Finite Intersection Property - Applications

Applications

Theorem

Let X be a compact Hausdorff space that satisfies the property that no one-point set is open. If X has more than one point, then X is uncountable.

Before proving this, we give some examples:

1. We cannot eliminate the Hausdorff condition; a countable set with the indiscrete topology is compact, has more than one point, and satisfies the property that no one point sets are open, but is not uncountable.

2. We cannot eliminate the compactness condition as the set of all rational numbers shows.

3. We cannot eliminate the condition that one point sets cannot be open as a finite space given the discrete topology shows.

Proof of theorem:

Let X be a compact Hausdorff space. We will show that if U is a nonempty, open subset of X and if x is a point of X, then there is a neighbourhood V contained in U whose closure doesn’t contain x (x may or may not be in U). First of all, choose y in U different from x (if x is in U, then there must exist such a y for otherwise U would be an open one point set; if x isn’t in U, this is possible since U is nonempty). Then by the Hausdorff condition, choose disjoint neighbourhoods W and K of x and y respectively. Then (K ∩ U) will be a neighbourhood of y contained in U whose closure doesn’t contain x as desired.

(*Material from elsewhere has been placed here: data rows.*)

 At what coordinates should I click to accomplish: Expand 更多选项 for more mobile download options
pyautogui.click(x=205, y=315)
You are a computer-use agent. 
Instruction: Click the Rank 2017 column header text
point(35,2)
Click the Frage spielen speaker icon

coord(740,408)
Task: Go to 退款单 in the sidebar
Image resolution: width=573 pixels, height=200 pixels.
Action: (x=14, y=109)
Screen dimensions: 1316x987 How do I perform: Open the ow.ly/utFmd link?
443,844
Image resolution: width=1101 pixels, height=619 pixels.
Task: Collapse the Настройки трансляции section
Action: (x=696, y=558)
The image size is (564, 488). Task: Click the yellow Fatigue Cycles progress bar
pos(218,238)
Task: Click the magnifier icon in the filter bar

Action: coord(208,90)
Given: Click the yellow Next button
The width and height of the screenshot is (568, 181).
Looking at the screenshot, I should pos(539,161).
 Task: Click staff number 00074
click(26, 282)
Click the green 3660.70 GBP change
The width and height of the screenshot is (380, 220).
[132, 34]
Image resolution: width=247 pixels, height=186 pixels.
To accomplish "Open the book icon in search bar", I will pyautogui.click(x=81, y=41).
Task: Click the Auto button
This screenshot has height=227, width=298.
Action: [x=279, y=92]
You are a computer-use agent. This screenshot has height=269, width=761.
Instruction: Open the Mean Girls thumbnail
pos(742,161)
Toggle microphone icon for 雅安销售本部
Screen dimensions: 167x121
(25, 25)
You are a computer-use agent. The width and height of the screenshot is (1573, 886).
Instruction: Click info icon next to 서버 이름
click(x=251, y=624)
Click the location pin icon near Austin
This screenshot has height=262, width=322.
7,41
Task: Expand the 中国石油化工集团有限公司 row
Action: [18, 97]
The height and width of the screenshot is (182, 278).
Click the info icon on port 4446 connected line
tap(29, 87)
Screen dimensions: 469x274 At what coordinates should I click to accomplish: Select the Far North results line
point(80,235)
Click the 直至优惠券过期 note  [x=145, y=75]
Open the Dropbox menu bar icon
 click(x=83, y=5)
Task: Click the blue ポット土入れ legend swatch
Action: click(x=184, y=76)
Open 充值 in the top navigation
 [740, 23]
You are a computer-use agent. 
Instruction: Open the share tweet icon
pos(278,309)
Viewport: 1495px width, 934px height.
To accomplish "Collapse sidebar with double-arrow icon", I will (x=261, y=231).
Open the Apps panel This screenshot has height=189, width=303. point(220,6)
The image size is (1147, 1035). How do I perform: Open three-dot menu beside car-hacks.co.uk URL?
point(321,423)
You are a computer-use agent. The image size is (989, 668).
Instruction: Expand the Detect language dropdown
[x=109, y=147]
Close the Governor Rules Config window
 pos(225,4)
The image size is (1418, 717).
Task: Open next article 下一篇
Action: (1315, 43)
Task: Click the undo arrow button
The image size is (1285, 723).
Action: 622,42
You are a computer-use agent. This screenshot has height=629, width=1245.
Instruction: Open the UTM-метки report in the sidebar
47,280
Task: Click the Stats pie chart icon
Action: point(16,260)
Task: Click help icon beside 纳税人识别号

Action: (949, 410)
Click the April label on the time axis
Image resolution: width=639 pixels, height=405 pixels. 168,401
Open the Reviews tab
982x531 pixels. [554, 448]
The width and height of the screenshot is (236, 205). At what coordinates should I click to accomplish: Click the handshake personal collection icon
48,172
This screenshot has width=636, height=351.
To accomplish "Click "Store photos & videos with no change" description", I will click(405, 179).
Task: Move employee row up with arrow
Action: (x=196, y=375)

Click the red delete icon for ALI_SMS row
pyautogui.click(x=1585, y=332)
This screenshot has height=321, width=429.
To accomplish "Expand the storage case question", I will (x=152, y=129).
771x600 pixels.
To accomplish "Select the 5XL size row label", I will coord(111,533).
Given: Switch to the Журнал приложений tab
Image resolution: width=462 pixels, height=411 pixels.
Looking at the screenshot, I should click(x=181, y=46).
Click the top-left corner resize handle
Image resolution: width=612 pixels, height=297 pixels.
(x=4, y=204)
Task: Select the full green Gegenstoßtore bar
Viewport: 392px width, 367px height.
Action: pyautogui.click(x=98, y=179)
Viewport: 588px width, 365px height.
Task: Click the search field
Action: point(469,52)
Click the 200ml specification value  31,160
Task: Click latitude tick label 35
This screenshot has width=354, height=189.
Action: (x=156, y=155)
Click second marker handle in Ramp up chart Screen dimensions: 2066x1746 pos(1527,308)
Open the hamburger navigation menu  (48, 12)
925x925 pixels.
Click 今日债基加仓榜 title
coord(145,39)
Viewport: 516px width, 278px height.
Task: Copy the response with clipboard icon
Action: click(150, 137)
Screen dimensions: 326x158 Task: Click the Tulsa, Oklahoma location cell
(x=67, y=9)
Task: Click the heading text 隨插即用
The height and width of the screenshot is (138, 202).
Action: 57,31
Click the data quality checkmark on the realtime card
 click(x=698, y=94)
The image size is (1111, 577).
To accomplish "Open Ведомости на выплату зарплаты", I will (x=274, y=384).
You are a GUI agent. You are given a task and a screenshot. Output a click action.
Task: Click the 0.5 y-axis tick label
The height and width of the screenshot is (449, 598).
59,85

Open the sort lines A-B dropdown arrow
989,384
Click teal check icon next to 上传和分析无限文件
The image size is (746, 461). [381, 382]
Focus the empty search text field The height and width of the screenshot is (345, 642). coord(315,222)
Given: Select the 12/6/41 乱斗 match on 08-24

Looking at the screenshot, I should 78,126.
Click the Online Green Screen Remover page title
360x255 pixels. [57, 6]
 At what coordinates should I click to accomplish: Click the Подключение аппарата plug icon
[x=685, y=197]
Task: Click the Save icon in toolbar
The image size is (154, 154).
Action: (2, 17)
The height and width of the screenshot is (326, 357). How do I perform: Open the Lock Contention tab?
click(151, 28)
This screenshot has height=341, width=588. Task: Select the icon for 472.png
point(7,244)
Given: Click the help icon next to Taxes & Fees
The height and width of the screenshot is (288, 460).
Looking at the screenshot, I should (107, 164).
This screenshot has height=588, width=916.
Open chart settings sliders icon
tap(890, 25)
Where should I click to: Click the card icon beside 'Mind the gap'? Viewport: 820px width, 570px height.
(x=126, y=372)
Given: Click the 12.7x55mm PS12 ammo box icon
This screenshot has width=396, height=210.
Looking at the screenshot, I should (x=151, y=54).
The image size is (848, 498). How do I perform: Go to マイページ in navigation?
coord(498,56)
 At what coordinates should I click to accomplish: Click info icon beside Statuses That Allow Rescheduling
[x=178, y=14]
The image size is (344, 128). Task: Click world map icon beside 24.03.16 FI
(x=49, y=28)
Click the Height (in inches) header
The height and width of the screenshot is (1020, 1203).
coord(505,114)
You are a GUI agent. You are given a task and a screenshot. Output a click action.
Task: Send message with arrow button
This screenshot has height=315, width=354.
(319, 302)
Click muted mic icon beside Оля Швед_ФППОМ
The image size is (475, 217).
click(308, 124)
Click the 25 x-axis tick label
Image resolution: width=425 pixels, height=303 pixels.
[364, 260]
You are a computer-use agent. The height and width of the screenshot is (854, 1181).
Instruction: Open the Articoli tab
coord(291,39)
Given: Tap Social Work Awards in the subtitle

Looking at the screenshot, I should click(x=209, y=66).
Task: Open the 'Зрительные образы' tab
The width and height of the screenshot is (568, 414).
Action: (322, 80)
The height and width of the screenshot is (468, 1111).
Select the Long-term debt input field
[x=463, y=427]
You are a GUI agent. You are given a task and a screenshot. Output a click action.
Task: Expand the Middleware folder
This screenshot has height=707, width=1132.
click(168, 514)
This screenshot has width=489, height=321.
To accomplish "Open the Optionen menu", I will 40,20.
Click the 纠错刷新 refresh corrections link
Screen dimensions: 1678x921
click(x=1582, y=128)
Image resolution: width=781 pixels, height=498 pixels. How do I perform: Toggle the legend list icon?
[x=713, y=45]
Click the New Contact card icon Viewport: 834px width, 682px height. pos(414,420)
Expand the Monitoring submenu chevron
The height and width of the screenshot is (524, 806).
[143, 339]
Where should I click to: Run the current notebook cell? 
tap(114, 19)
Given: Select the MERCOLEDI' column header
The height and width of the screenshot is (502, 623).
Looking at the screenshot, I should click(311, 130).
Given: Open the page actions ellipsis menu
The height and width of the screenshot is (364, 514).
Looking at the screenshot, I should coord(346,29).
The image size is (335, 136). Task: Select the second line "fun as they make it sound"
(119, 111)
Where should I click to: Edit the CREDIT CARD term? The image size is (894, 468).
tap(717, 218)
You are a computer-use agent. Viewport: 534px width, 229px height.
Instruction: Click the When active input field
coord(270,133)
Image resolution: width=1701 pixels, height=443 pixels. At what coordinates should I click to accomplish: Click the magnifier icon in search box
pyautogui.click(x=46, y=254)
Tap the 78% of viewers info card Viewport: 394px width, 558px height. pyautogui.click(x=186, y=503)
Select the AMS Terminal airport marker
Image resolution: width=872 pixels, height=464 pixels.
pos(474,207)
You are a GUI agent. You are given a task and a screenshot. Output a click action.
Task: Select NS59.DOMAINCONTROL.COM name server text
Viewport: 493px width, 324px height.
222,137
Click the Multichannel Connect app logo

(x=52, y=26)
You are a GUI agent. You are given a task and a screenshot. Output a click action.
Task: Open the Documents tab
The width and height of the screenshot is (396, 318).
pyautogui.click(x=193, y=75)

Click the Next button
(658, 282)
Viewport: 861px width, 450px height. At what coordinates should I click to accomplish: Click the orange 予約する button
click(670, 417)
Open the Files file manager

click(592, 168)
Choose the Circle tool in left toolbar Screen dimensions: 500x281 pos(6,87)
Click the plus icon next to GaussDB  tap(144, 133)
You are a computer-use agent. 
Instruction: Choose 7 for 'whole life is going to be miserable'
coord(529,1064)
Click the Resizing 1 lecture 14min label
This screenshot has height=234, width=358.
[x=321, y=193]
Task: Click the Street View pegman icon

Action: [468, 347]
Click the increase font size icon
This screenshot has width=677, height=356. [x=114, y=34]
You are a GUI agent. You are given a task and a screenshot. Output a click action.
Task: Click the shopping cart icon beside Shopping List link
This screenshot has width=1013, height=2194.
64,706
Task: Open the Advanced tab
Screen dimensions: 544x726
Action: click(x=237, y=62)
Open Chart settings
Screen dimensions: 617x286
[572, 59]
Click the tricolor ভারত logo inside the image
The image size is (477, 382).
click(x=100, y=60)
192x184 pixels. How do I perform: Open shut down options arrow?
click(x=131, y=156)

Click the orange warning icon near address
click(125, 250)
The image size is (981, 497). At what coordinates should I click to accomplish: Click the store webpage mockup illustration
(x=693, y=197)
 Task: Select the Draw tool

Now suppose ƒ is a bijective function from Z (the positive integers) to X. Denote the points of the image of Z under ƒ as {x₁, x₂, ……}. Let X be the first open set and choose a neighbourhood U₁ contained in X whose closure doesn’t contain x₁. Secondly, choose a neighbourhood U₂ contained in U₁ whose closure doesn’t contain x₂. Continue this process whereby choosing a neighbourhood U_n+1 contained in U_n whose closure doesn’t contain x_n+1. Note that the collection {U_i} for i in the positive integers satisfies the finite intersection property and hence the intersection of their closures is nonempty (by the compactness of X). Therefore there is a point x in this intersection. No x_i can belong to this intersection because x_i doesn’t belong to the closure of U_i. This means that x is not equal to x_i for all i and ƒ is not surjective; a contradiction. Therefore, X is uncountable.

Corollary

Every closed interval (a < b) is uncountable. Therefore, the set of real numbers is uncountable.

Corollary

Every locally compact Hausdorff space that is also perfect is uncountable.

Proof

Suppose X is a locally compact Hausdorff space that is perfect and compact. Then it immediately follows that X is uncountable (from the theorem). If X is a locally compact Hausdorff, perfect space that is not compact, then the one-point compactification of X is a compact Hausdorff space that is also perfect. It follows that the one point compactification of X is uncountable. Therefore X is uncountable (deleting a point from an uncountable set still retains the uncountability of that set).